But both Carter and Graham have been close to model citizens at Florida, and certainly more so than Harris, and there's nothing in Donovan's history to suggest that he would run off a healthy, contributing player. (Only Gators also has a source who is adamant that Graham won't transfer.) The departure of Cody Larson was Larson's decision as much or more than it was Donovan's, and most of the rest of the transfers of the Donovan era have been attributible to players deciding Florida's system, and/or the playing time available within it, wasn't right for them.
Egbunu, meanwhile, is the other face of that coin: He's a talented player coming to a system that should showcase him, and really might end up a lottery pick if he excels like he could at the heart of Florida's defense.
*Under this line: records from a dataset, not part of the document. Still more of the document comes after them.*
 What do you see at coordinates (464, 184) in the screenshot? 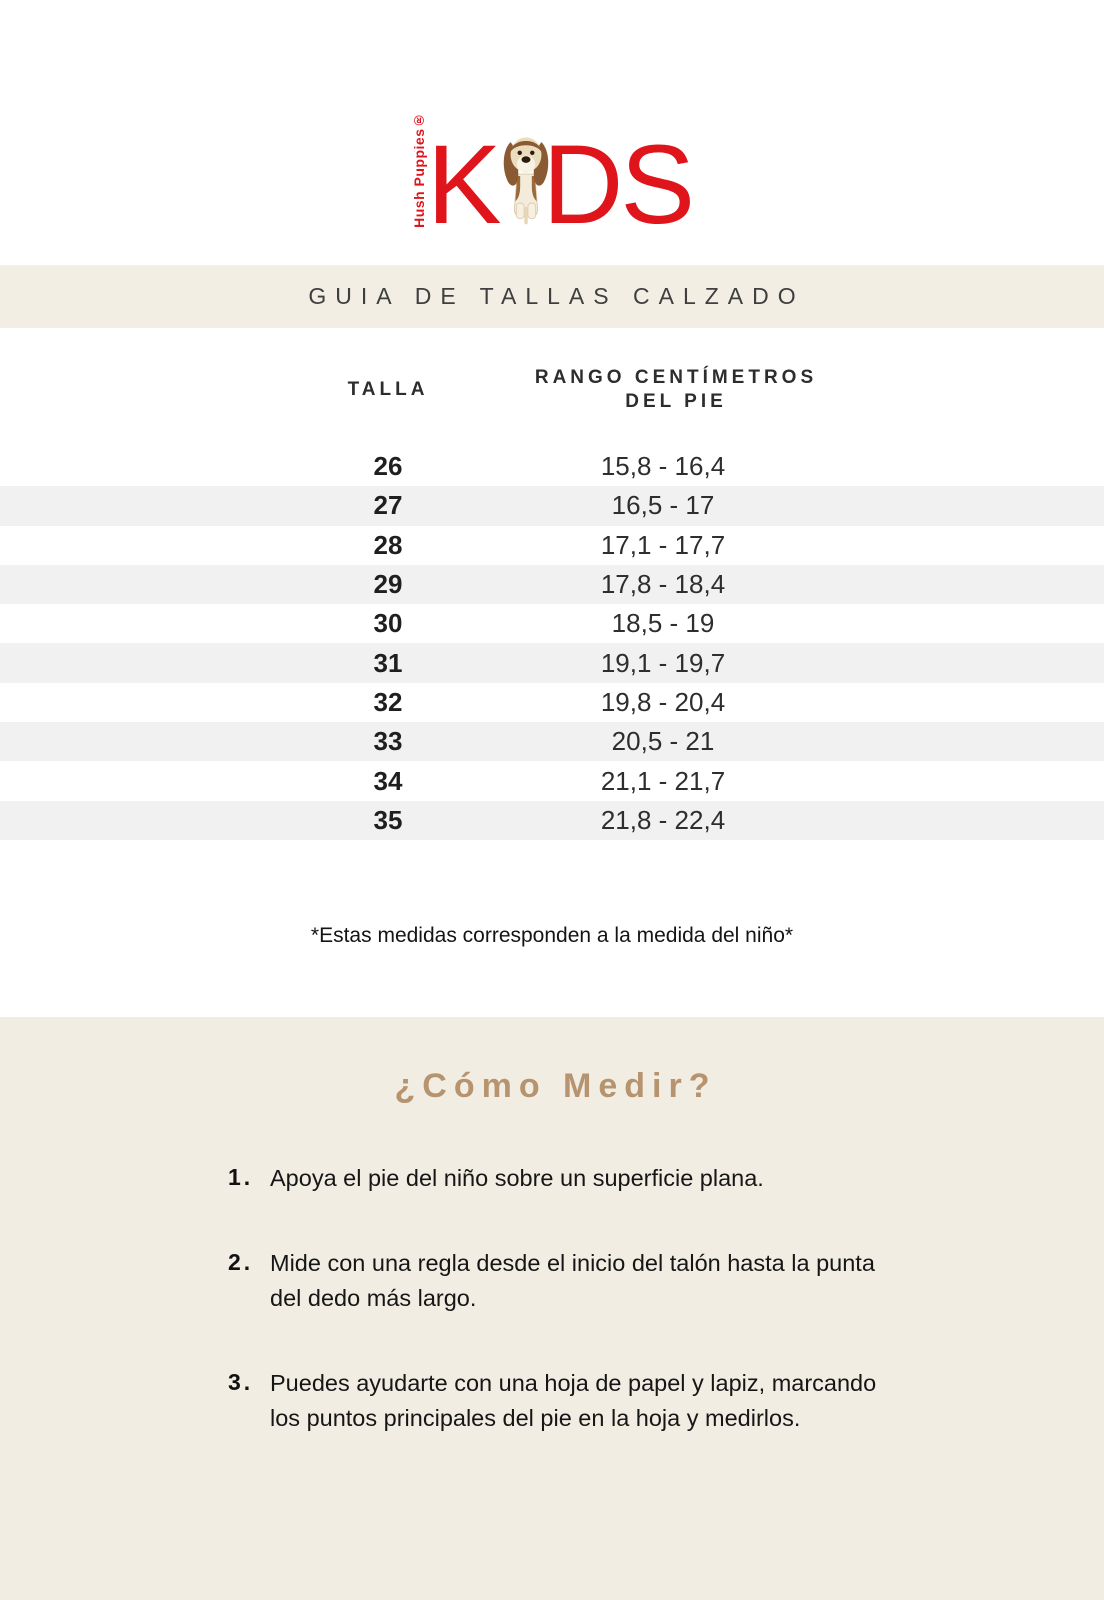
I see `logo-letter-k: K` at bounding box center [464, 184].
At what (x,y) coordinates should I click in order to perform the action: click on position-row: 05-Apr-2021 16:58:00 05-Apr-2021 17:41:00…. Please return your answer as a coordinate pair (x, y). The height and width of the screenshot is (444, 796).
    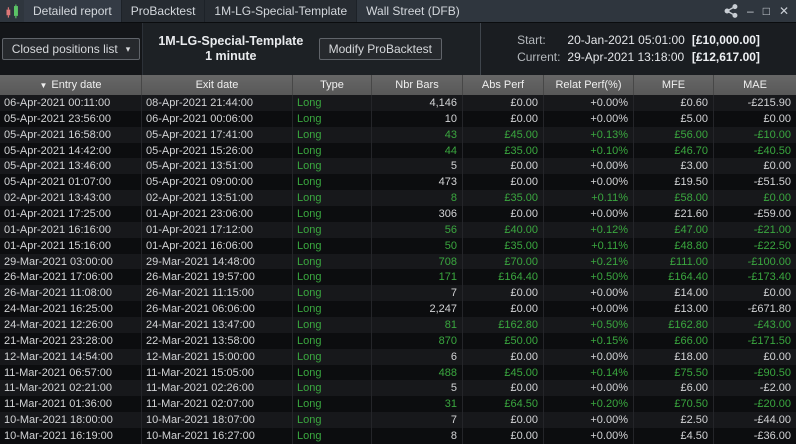
    Looking at the image, I should click on (398, 134).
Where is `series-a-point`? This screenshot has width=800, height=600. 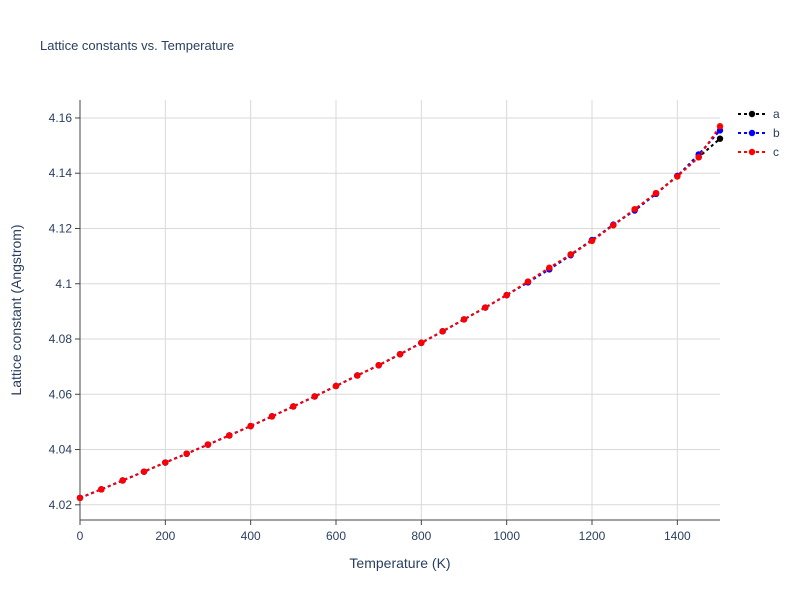 series-a-point is located at coordinates (720, 138).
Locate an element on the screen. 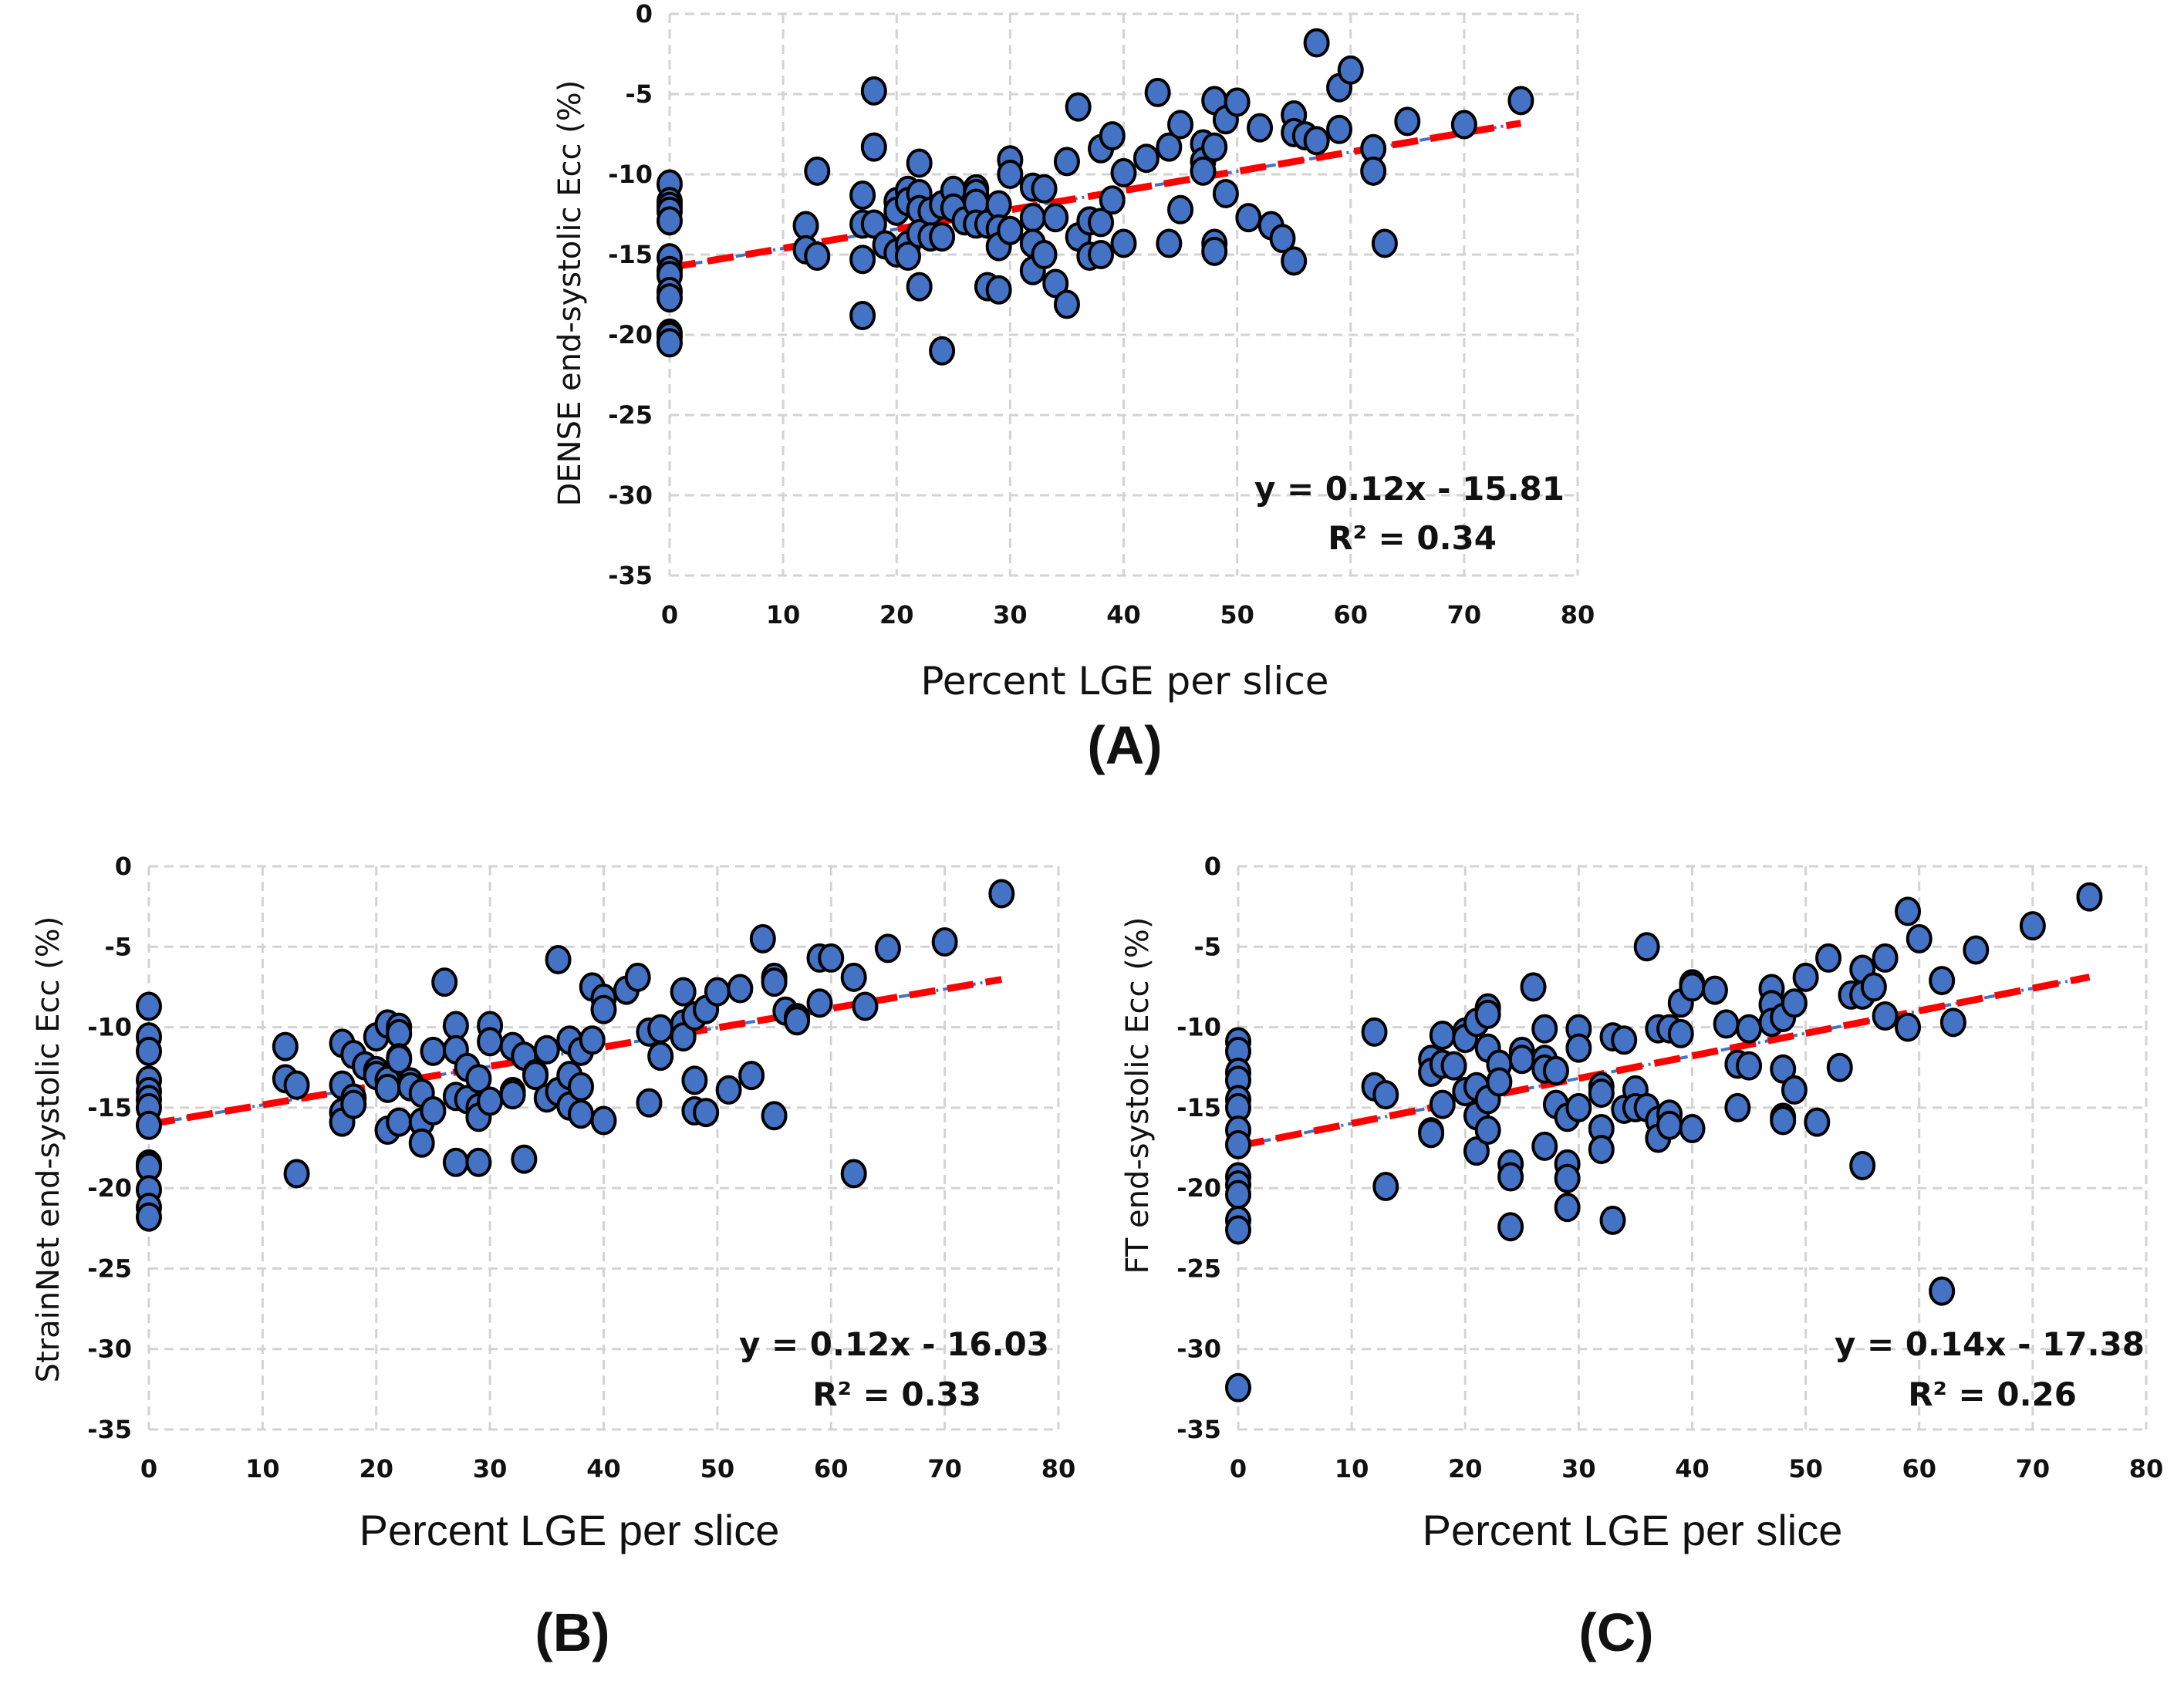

His commitment also likely signals the end of Florida's recruiting in the class of 2015. With Egbunu on board, Florida has 14 players in line to be on scholarship in 2015-16, and even Chris Walker's very likely departure only gets the Gators down to 13. Unless unforeseen attrition happens, Florida simply won't have the space available to chase players like Antonio Blakeney and Daniel Giddens. Given how good Blakeney and Giddens are, that's either probably going to be a painful fact for some to accept ... or an indication that we may, in fact, see some of that unforeseen attrition.
But Egbunu's in a rare stratum of talented and athletic big men. If all goes according to plan, he is going to be an absolute terror for Florida on defense in 2015-16 and beyond. He alone is a really good pickup.
And even if he may not be a savior, he's more than just a salve.